**WRITTEN TASK**
Recast the items between the lines holding "You are a GUI" and "pos(701,27)", inclusive, as a two-column CSV with columns named request and answer, one row per item. Put each field in quotation marks and replace line breaks with spaces.

**DATA PROVIDED**
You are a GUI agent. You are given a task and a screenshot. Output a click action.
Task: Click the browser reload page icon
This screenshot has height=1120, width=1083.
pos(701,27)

==

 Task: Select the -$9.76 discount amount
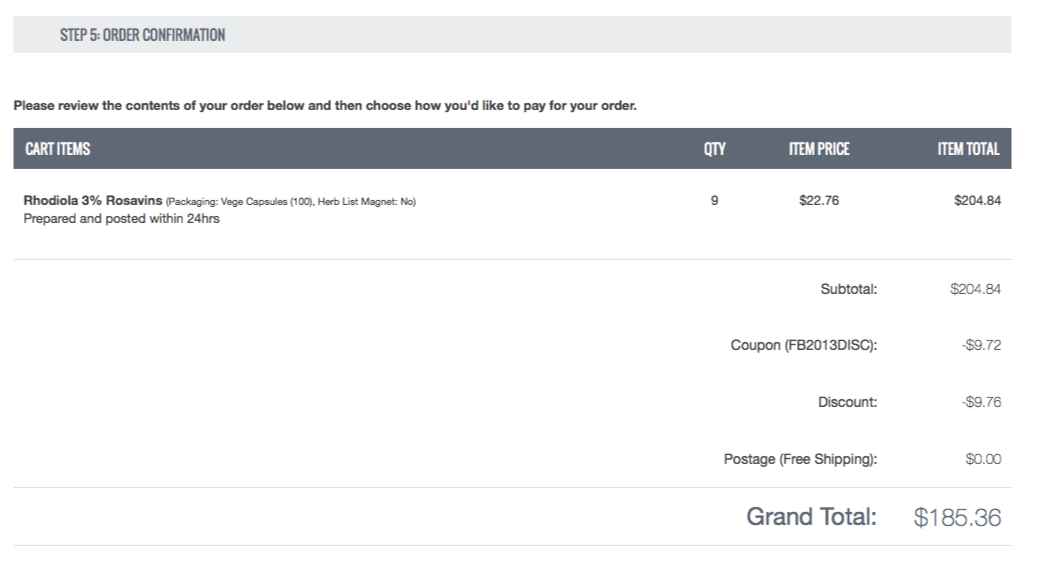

* * *

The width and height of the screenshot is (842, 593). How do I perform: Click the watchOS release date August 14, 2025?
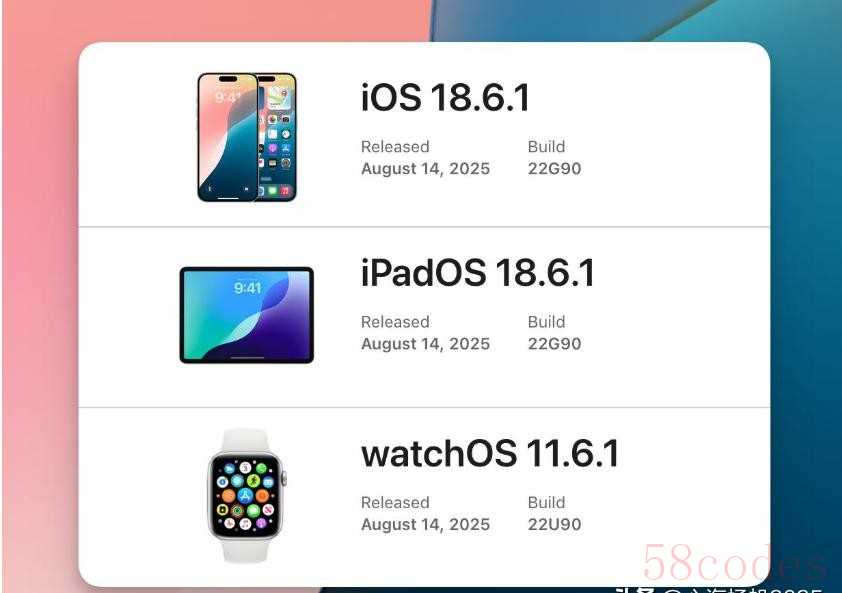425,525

**THE COMPLETED TASK**
request,answer
"You are a GUI agent. You are given a task and a screenshot. Output a click action. Task: Click the browser reload page icon This screenshot has height=1120, width=1083.","pos(701,27)"